### Exercise
Read the listing and extract each line that includes the word "computer".

### Extracted material
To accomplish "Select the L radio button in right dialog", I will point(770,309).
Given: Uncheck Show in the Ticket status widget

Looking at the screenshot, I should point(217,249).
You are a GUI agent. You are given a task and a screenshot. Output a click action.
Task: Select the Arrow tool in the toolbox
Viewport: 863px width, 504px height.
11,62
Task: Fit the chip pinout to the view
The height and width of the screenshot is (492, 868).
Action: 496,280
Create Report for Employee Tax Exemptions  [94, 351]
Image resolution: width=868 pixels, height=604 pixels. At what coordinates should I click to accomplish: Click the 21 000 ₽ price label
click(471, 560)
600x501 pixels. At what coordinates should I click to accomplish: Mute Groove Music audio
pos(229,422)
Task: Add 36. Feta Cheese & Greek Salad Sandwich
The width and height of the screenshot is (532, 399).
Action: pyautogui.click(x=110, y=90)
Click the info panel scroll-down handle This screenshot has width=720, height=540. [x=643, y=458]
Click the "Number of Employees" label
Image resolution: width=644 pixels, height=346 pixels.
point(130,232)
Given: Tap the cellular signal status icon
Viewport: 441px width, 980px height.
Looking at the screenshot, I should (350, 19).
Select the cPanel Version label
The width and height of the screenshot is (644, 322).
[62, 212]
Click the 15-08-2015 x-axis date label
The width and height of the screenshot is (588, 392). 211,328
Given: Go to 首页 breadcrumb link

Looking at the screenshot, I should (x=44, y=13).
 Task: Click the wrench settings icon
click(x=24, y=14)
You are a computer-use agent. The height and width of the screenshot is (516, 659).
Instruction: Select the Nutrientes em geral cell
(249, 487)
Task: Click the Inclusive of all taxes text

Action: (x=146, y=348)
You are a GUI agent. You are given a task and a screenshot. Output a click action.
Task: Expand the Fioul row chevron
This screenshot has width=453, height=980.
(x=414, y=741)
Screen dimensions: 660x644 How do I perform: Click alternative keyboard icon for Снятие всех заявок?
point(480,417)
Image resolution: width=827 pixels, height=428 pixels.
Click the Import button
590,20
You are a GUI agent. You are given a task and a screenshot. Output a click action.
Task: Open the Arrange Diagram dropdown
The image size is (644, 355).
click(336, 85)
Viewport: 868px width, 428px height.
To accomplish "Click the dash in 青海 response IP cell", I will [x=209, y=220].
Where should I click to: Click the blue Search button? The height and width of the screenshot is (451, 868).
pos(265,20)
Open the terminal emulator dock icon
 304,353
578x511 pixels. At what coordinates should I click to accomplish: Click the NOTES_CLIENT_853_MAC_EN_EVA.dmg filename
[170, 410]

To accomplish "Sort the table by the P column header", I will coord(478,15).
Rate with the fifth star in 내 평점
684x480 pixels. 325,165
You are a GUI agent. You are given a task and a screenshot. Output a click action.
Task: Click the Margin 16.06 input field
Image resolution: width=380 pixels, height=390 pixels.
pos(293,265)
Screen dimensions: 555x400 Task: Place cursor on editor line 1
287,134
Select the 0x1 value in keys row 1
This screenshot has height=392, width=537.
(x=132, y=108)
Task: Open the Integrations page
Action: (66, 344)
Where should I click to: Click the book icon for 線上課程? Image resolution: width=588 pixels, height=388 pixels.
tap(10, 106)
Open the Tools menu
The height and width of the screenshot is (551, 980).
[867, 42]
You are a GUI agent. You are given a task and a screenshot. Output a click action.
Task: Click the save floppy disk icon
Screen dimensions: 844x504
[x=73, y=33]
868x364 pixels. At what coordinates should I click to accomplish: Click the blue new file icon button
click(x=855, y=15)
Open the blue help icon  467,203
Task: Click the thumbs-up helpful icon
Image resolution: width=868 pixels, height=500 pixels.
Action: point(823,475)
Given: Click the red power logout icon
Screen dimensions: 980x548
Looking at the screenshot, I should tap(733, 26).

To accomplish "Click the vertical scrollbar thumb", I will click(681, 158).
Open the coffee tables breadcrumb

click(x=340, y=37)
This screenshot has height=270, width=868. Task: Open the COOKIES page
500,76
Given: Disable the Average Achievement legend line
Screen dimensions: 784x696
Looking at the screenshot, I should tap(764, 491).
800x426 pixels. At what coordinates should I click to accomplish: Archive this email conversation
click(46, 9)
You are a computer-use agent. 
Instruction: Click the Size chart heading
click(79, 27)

### Result of the exercise
You are a computer-use agent. The height and width of the screenshot is (516, 659).
You are a computer-use agent. 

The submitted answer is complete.